■ **Excerpted records**
*** Begin section ***

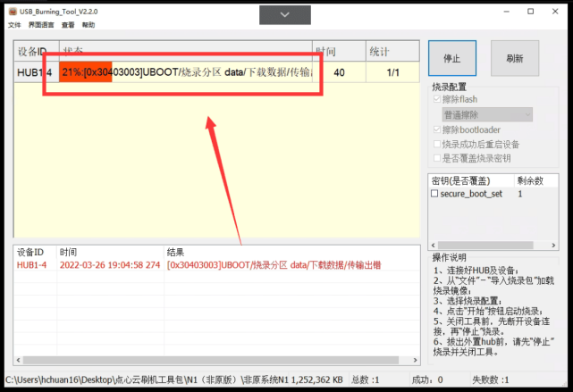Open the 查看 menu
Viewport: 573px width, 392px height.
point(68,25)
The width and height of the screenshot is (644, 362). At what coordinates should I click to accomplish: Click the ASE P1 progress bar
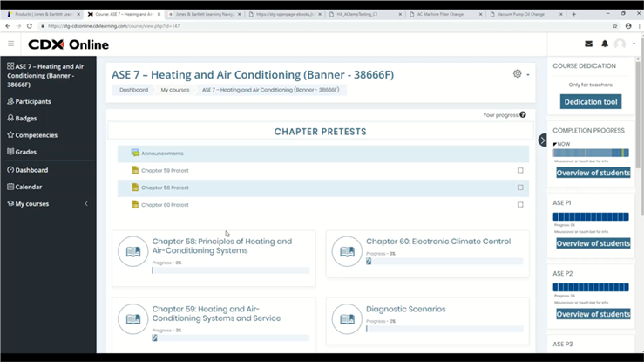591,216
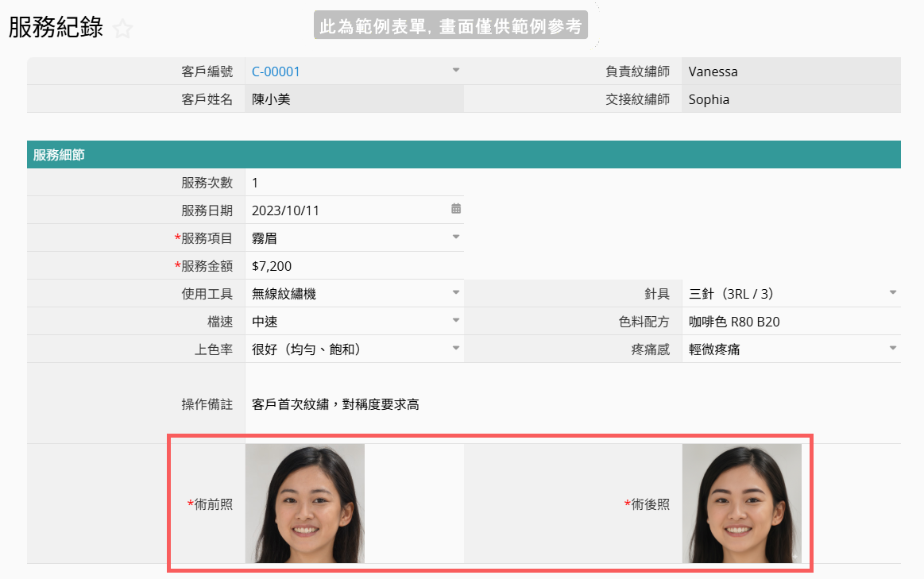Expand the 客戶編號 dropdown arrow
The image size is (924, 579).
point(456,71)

*** End section ***

■ **Exercise**
Could you reproduce exactly the lines running from the one with "The width and" through the final line of the listing above, both included, and drop the pictures?

■ **Task result**
The width and height of the screenshot is (644, 362). At what coordinates should I click to accomplish: Click the ASE P1 progress bar
591,216
Expand the 客戶編號 dropdown arrow
The image size is (924, 579).
point(456,71)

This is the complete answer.